Standards chief slammed for failing to tackle MPs over expenses_2

12 Feb 09
The head of the standards watchdog has come under fire for failing to tackle headline-hitting issues

13 February 2009

By Alex Klaushofer

The head of the standards watchdog has come under fire for failing to tackle headline-hitting issues.

MPs at the public administration select committee this week criticised Sir Christopher Kelly – who became chair of the Committee for Standards in Public Life a year ago – for not doing more to address issues raised about MPs’ expenses and cash-for-laws allegations in the Lords.

PASC chair Tony Wright suggested that Kelly had been the ‘absent voice at these big critical moments’, ignoring ‘raging issues to do with the integrity of public life’.

He added: ‘I’d have thought these raised quite central standards issues, and that a committee set up to worry about them would worry about them.’

This week the parliamentary standards watchdog, John Lyon, dismissed a complaint that Home Secretary Jacqui Smith had breached parliamentary rules in claiming £116,000 for her second home while living with her sister in London.

MPs suggested that concern about the issue might be allayed if Kelly recommended a review of the rules on second homes.

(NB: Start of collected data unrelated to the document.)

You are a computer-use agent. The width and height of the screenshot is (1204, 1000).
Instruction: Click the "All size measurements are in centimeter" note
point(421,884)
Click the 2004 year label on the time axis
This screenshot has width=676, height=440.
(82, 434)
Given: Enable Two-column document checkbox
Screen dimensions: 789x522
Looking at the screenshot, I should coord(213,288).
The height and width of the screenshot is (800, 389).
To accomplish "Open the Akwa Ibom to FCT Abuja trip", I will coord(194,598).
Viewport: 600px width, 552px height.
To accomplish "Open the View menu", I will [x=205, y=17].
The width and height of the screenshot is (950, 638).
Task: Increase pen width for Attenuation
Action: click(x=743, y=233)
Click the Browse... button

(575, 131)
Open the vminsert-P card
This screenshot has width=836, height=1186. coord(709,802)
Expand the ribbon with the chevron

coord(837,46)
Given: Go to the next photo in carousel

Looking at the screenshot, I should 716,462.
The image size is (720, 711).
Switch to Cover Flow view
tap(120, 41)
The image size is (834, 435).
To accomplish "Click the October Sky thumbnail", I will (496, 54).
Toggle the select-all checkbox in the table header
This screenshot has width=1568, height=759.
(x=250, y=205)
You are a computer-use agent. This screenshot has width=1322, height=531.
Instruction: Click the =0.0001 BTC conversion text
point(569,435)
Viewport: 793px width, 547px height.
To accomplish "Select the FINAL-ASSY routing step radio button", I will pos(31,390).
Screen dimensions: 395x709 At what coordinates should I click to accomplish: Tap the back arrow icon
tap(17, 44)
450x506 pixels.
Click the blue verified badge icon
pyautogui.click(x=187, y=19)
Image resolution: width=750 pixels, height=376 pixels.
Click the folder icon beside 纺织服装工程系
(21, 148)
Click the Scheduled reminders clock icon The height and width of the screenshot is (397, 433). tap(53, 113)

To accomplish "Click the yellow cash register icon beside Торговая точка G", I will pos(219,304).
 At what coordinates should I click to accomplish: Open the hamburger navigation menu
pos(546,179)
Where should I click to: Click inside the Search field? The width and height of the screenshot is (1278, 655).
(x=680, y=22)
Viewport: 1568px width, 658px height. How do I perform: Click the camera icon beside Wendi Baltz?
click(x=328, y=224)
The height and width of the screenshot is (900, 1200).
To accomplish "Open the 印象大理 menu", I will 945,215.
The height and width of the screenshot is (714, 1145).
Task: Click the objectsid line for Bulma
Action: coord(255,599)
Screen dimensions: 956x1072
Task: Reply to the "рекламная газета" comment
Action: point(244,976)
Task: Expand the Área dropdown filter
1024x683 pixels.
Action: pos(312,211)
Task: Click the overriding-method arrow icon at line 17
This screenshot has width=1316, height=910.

‘If the public thinks it wants the rules to be changed, if you’re not going to bring it about, who is?’ asked Wright.

But Kelly said that he did not think the issue should be dealt with in isolation. He added: ‘There is a wider range of issues about how politicians are supported to do their jobs which would benefit from a proper inquiry, not necessarily done by us.’

He rejected suggestions that his committee should launch an inquiry into MPs’ allowances.

Kelly told the MPs that his committee was disappointed with public bodies’ progress on making their whistle-blowing policies clear.

Standards committee member Brian Woods-Scawen said he thought a further duty should be imposed on organisations’ leadership.

‘And that is, in annual reports to confirm that the board, or whatever the leadership body of the organisation is, has reviewed and is satisfied with the whistle-blowing arrangements in that organisation,’ he said.

‘Added pressure has got to be put on senior management to take it more seriously.’